Marquis-Reagenz
Synonyme: Marquis-Reaktion, Marquis-Test
Englisch: Marquis reagent
Definition
Das Marquis-Reagenz ist eine farbbasierte Nachweisreaktion aus Formaldehyd und konzentrierter Schwefelsäure, die vor allem zur orientierenden Identifizierung psychoaktiver Substanzen eingesetzt wird.
Geschichte
Das Reagenz wurde 1896 von dem russischen Pharmazeuten Eduard Marquis beschrieben, der es ursprünglich zur Unterscheidung von Morphinalkaloiden entwickelte.
Zusammensetzung
Das Reagenz besteht aus einer Mischung von Formaldehyd (meist als 37–40%ige wässrige Lösung, Formalin) und konzentrierter Schwefelsäure. Das übliche Volumenverhältnis beträgt etwa 1:20 (Formalin zu konzentrierter Schwefelsäure).[1] Aufgrund der stark exothermen Reaktion von konzentrierter Schwefelsäure mit Wasser sowie der Toxizität und Kanzerogenität von Formaldehyd ist bei der Herstellung und Anwendung entsprechender Arbeitsschutz notwendig.
Prinzip
Das Marquis-Reagenz reagiert mit zahlreichen organischen Substanzen unter Bildung charakteristisch gefärbter Kondensations- und Oxidationsprodukte. Durch die säurekatalysierte Reaktion von Formaldehyd mit aromatischen oder alkaloidischen Strukturen entstehen farbige Produkte, deren Farbe Rückschlüsse auf Substanzklassen erlaubt. Die initiale Farbentwicklung erfolgt meist innerhalb weniger Sekunden und sollte zeitnah (typischerweise innerhalb der ersten Minute) beurteilt werden.
Anwendung
Die Marquis-Reaktion wird insbesondere eingesetzt:
- in der forensischen Chemie zur orientierenden Identifizierung von Betäubungsmitteln
- im Rahmen des Drug-Checkings als Schnelltest (Tüpfelanalyse)
- als Vortest vor instrumenteller Analytik (z.B. GC-MS)
Zur Durchführung wird ein kleiner Teil der zu untersuchenden Substanz mit einem Tropfen des Reagenz versetzt und die entstehende Farbreaktion beobachtet.
Typische Farbreaktionen
Beispiele für charakteristische Farbentwicklungen:
| Substanz | Farbreaktion |
|---|---|
| Heroin, Morphin, Codein | violett bis purpur |
| Amphetamin, Methamphetamin | orange bis rotbraun |
| MDMA, MDA, MDEA | dunkelviolett bis schwarz |
| Mescalin | orange |
Die angegebenen Farben sind Anhaltswerte und können je nach Reinheit, Konzentration und Umgebungsbedingungen variieren.
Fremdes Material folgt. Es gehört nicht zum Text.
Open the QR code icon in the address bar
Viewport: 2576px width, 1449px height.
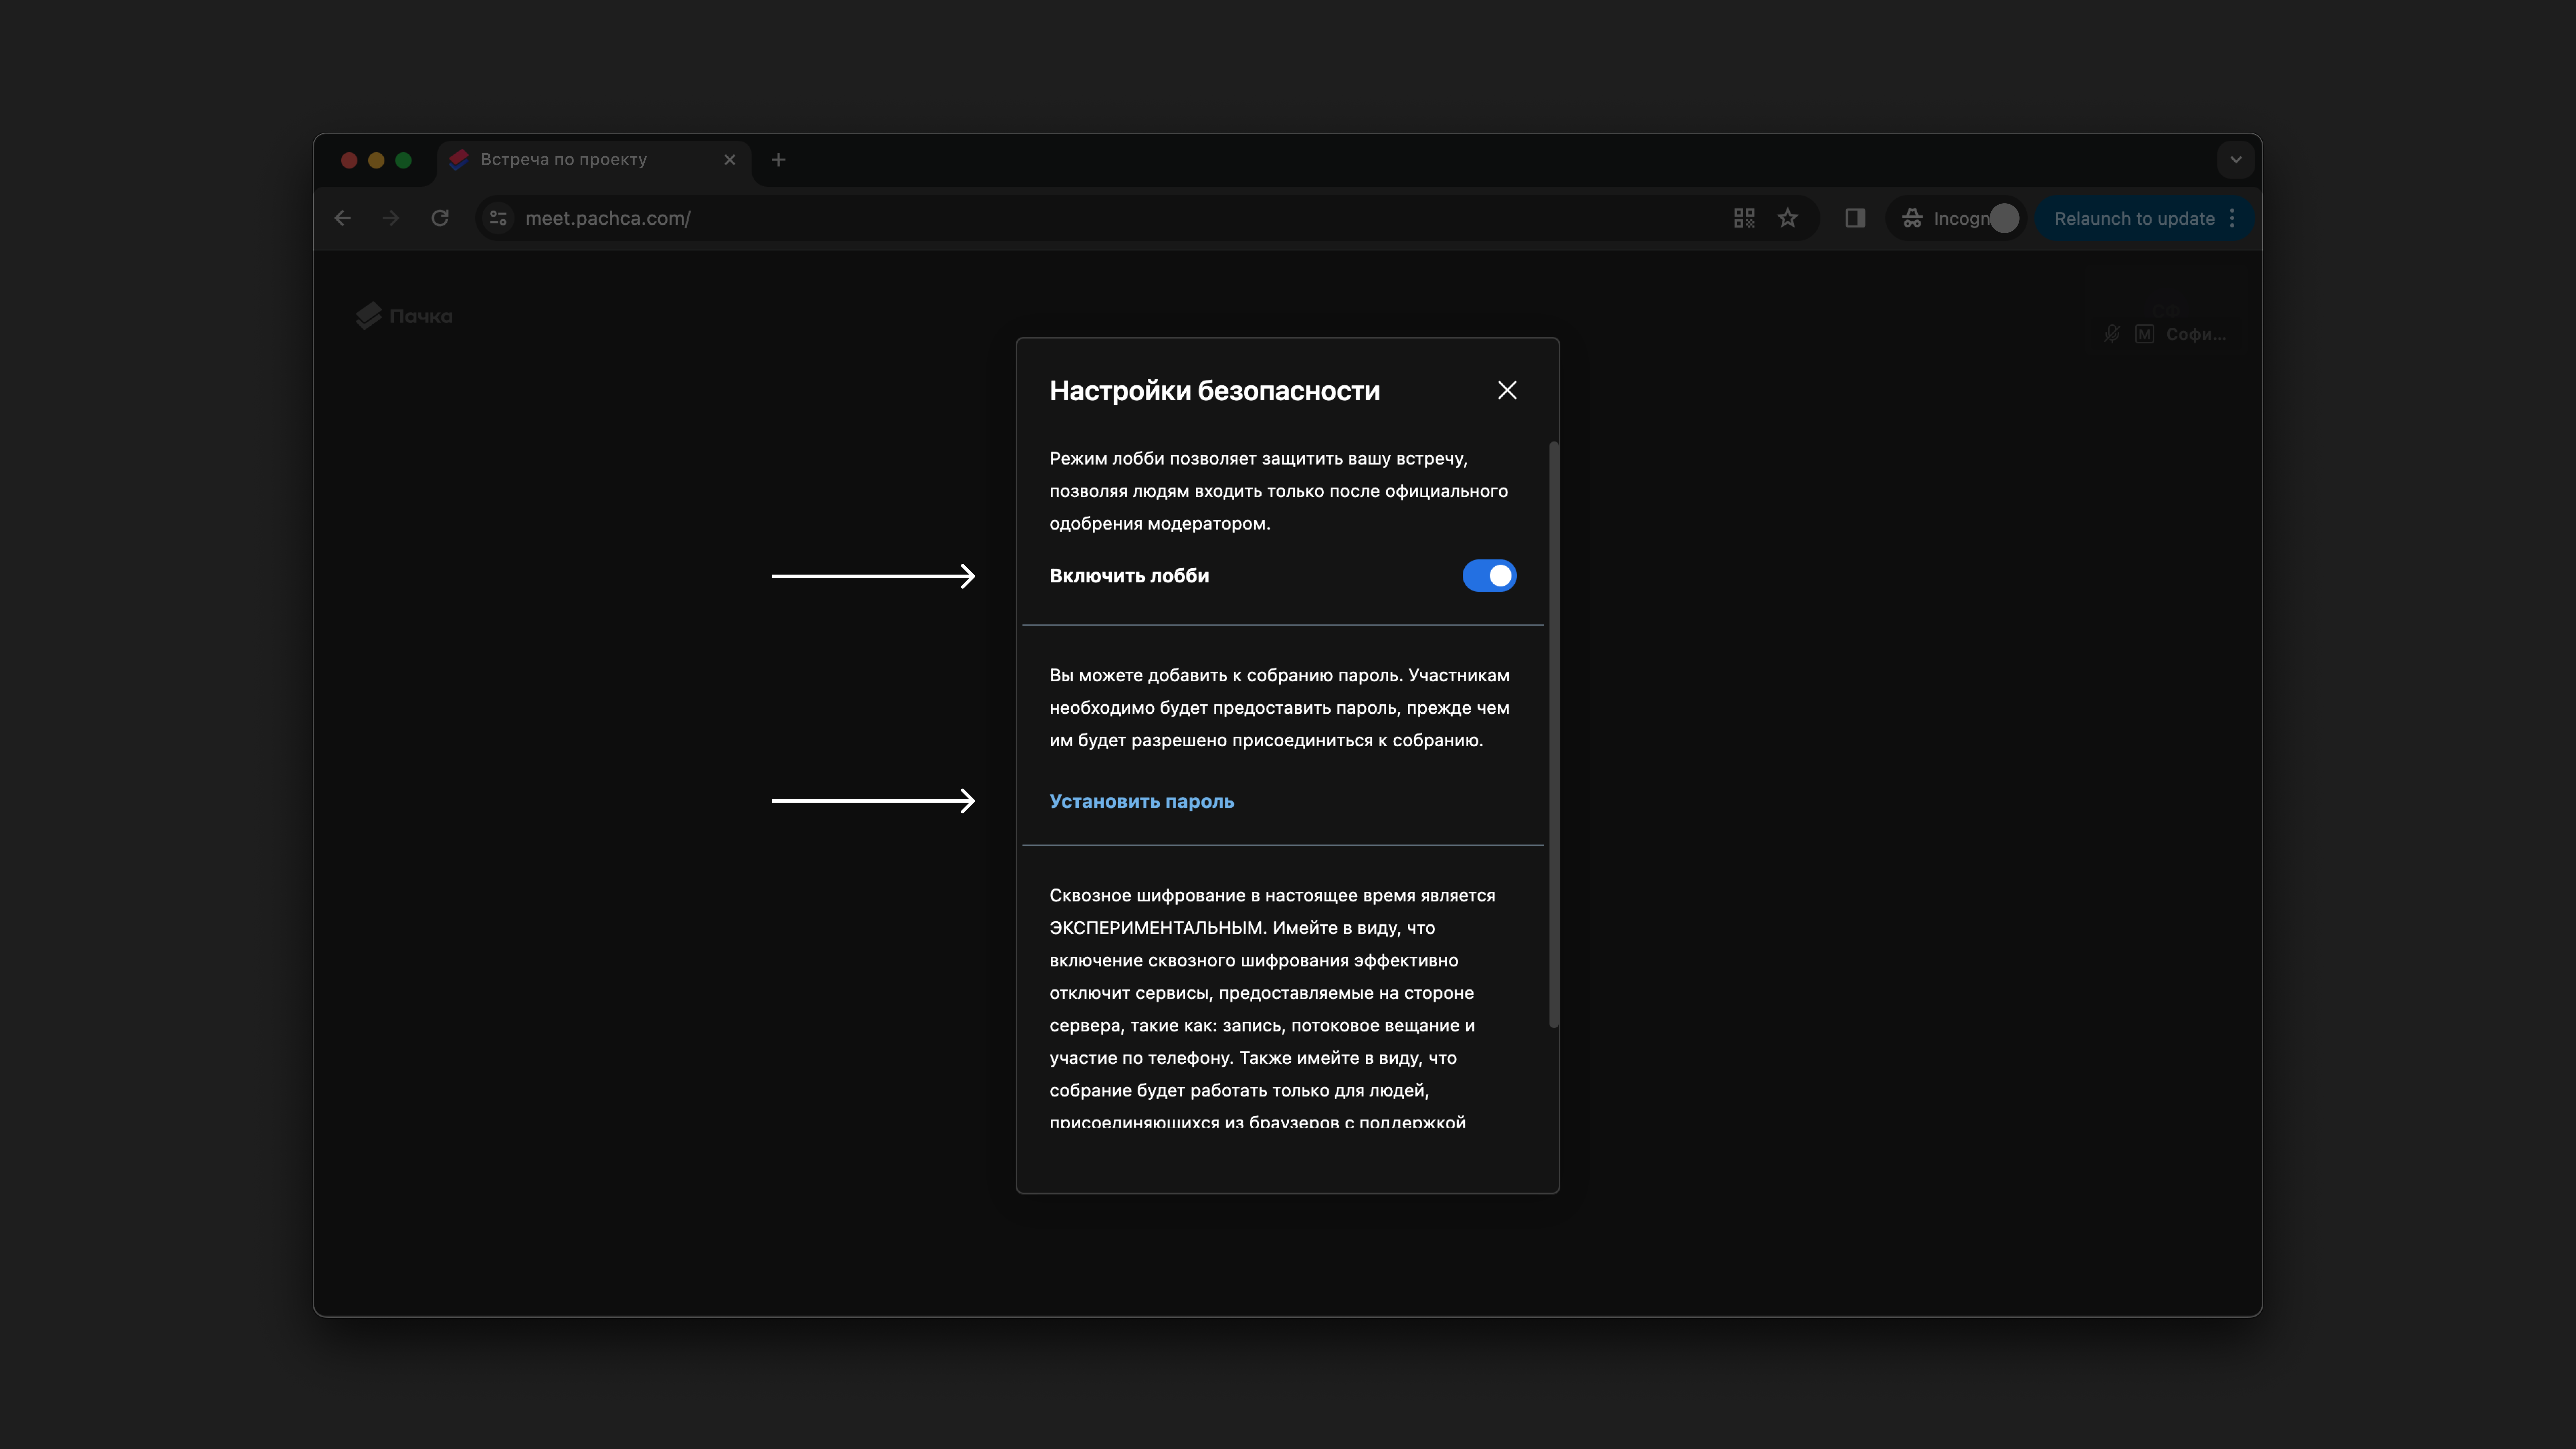[x=1744, y=218]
Mehrere unterschiedliche Substanzen können identische oder ähnliche Farbreaktionen zeigen.
Einschränkungen
Die Marquis-Reaktion liefert keinen spezifischen Nachweis einer Einzelsubstanz. Beimengungen, Streckmittel oder Abbauprodukte können die Farbreaktion maskieren oder verfälschen. Ein negatives Ergebnis schließt das Vorhandensein einer bestimmten Substanz nicht sicher aus, ein positives Ergebnis ist lediglich hinweisend. Für eine eindeutige Identifizierung sind instrumentell-analytische Verfahren erforderlich.
Quelle
- ↑ Samuels JE. Color Test Reagents/Kits for Preliminary Identification of Drugs of Abuse. National Institute of Justice, 2000.